Today, the American Thinker posted a story about the flooding that has taken place in the midwest this year. The premise of the article is that the flooding was avoidable. Unfortunately this premise is not out of line. The devastation we saw in New Orleans after Hurricane Katrina could be partially traced to the Army Corps of Engineers being prevented from placing a floodgate system on Lake Pontchartrain to prevent the kind of flooding that occurred after the hurricane.
According to Discover The Networks:
"In 1977, the U.S. Army Corps of Engineers (ACE) was slated to launch its Lake Pontchartrain and Vicinity Hurricane Barrier Project, which called for the construction of levees at two strategic locations -- the Rigolets and Chef Menteur passes -- to prevent massive storms on the Gulf of Mexico from causing Lake Pontchartrain to flood the city of New Orleans (which is below sea level). A state environmentalist group known as Save Our WetLands (SOWL) believed that these proposed levees would negatively affect the area surrounding Lake Pontchartrain. Further, the organization was convinced that the construction of the levees would be merely the first step in a malicious plan to drain Lake Pontchartrain entirely and open the area to capitalist investment, which it regarded as a de facto evil. Thus SOWL filed a lawsuit to prevent the ACE from building the fortifications.
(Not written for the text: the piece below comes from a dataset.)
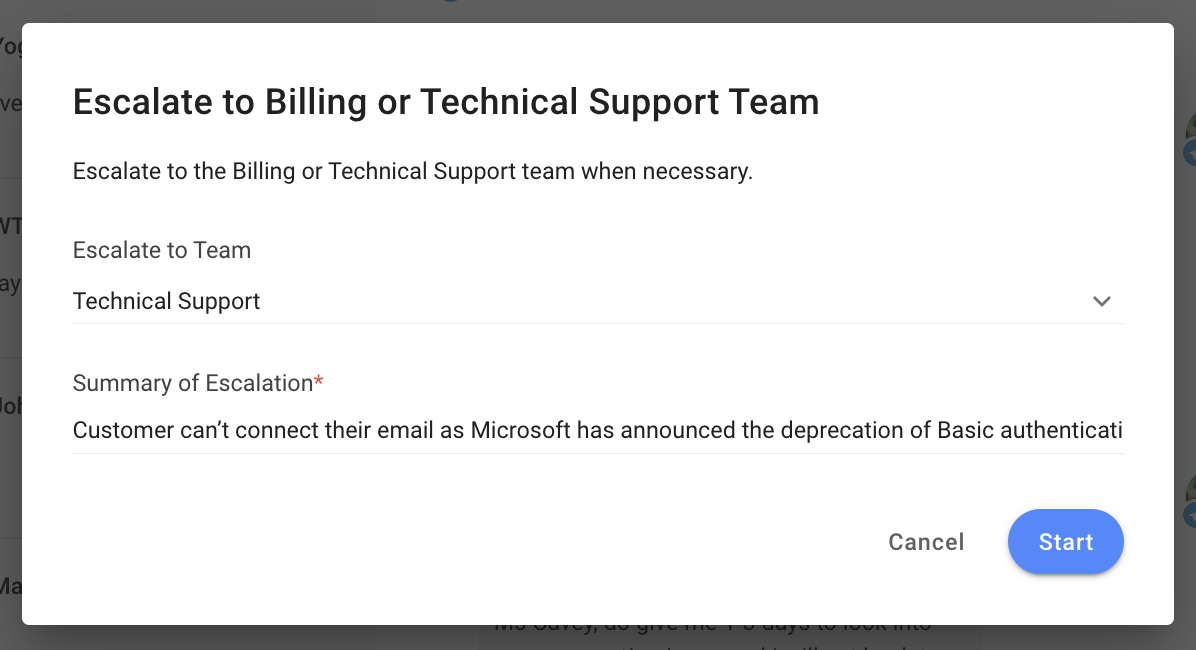
Task: Select the 'Yog' conversation in left list
Action: pos(10,46)
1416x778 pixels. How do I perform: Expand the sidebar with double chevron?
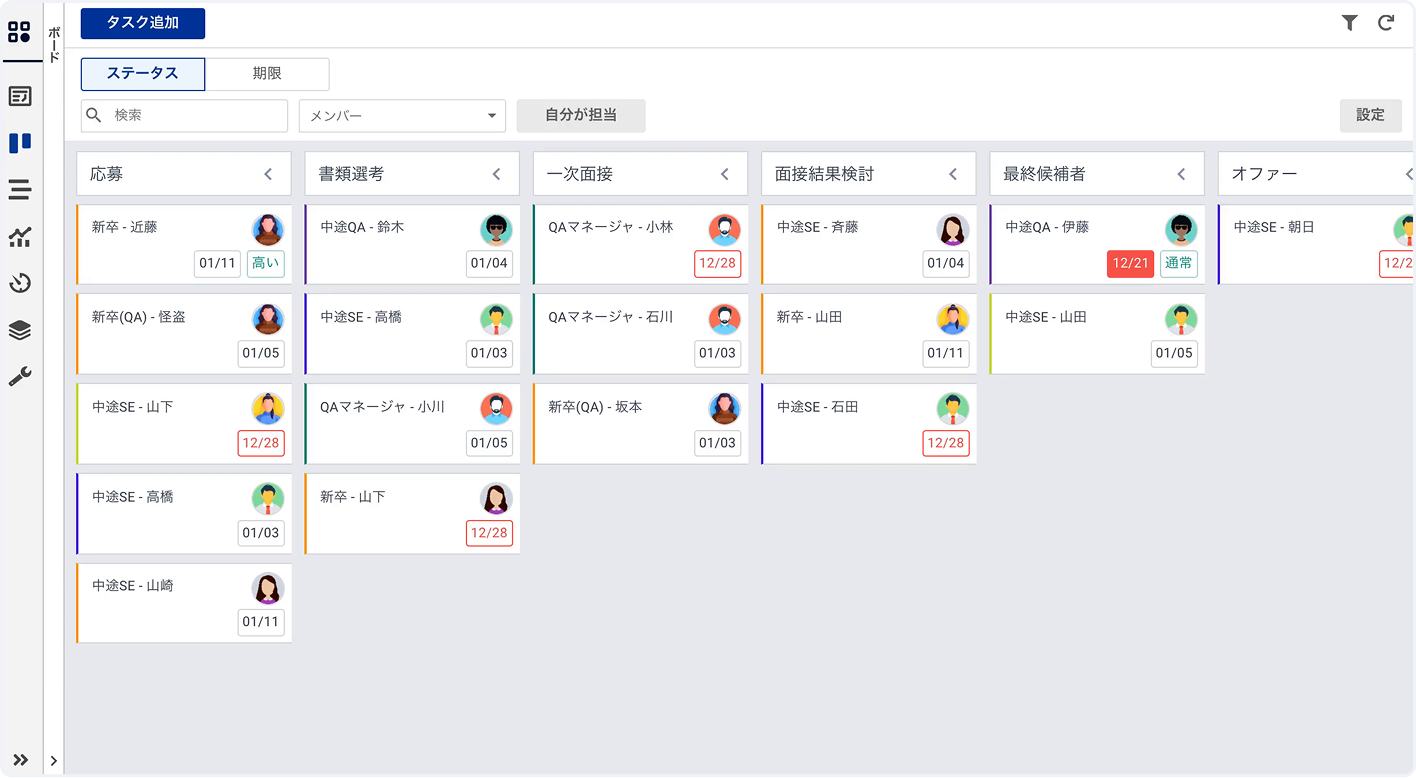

"On December 30, 1977, U.S. District Judge Charles Schwartz, Jr. ruled in behalf of SOWL by issuing an injunction demanding that the Corps of Engineers draw up a second environmental-impact statement, three years after the Corps had submitted the first one. Ultimately, the project was aborted in favor of a campaign whereby the government would merely build up existing levees."
Well, here we are again. The American Thinker article reports:
"Some sixty years ago, the U.S. Army Corps of Engineers (USACE) began the process of taming the Missouri by constructing a series of six dams. The idea was simple: massive dams at the top moderating flow to the smaller dams below, generating electricity while providing desperately needed control of the river's devastating floods."
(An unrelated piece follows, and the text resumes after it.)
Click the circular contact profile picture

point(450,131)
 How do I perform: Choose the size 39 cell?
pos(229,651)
This program was a success. However, during the Clinton Administration, the priorities of the program changed from flood control, facilitation of commercial traffic, and recreation to habitat restoration, wetlands preservation, and culturally sensitive and sustainable biodiversity. The bottom line here is that someone in Washington decided that animals were more importatnt than people and more important than the farms that feed the American people.
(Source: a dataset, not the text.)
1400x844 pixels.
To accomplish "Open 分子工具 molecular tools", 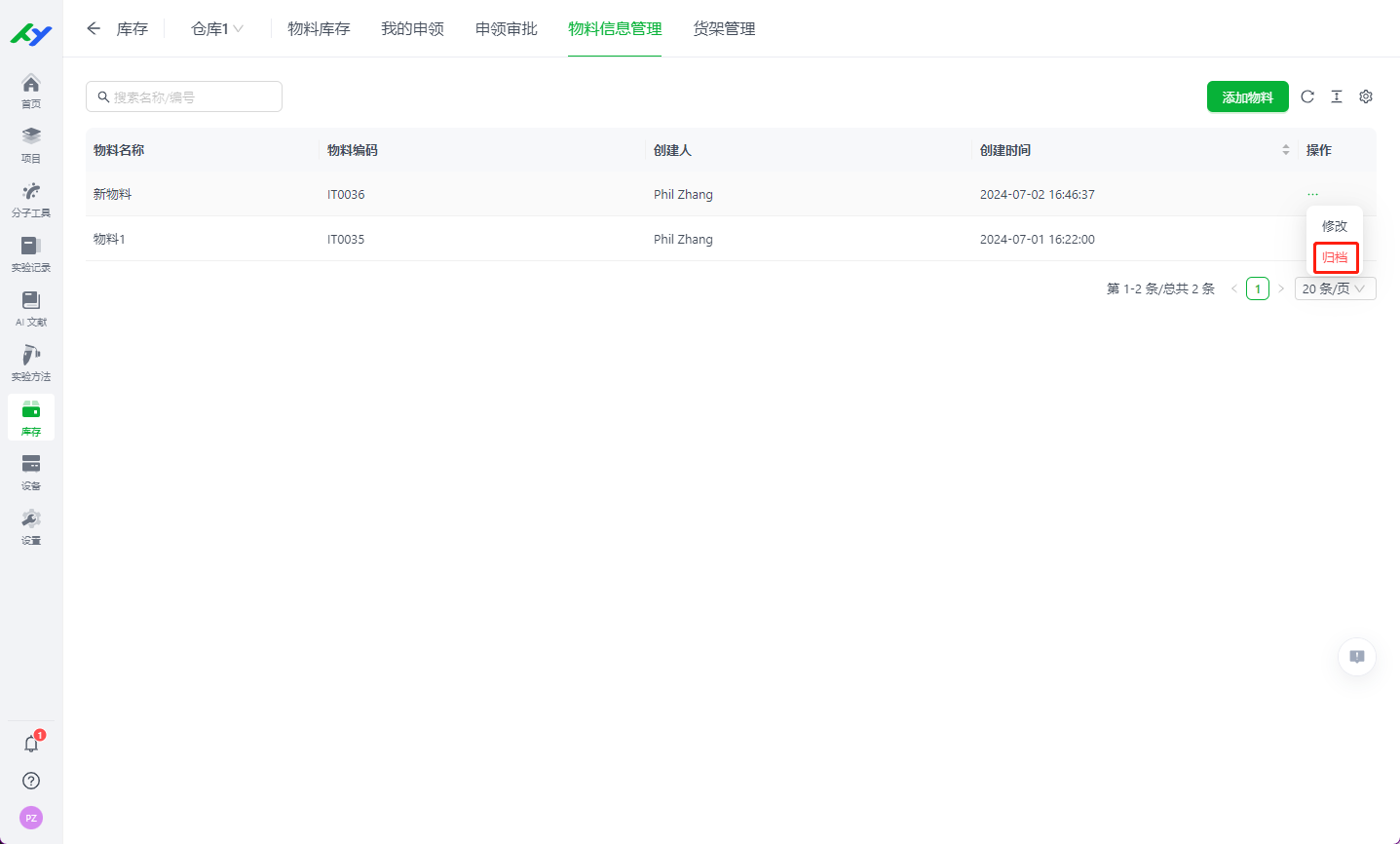I will [31, 199].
The article at the American Thinker further reports:
"The Corps began to utilize the dam system to mimic the previous flow cycles of the original river, holding back large amounts of water upstream during the winter and early spring in order to release them rapidly as a "spring pulse." The water flows would then be restricted to facilitate a summer drawdown of stream levels. This new policy was highly disruptive to barge traffic and caused frequent localized flooding, but a multi-year drought masked the full impact of the dangerous risks the Corps was taking.
"This year, despite more than double the usual amount of mountain and high plains snowpack (and the ever-present risk of strong spring storms), the true believers in the Corps have persisted in following the revised MWCM, recklessly endangering millions of residents downstream."
The flooding in the midwest this year was a man-made disaster. The article at the American Thinker gives the details on how much water was actually released and its impact. The bottom line here is simple: we need sanity in Washington--we don't seem to have it right now. There is nothing wrong with wanting to preserve the environment. There is something very wrong about wanting to kill people to do it.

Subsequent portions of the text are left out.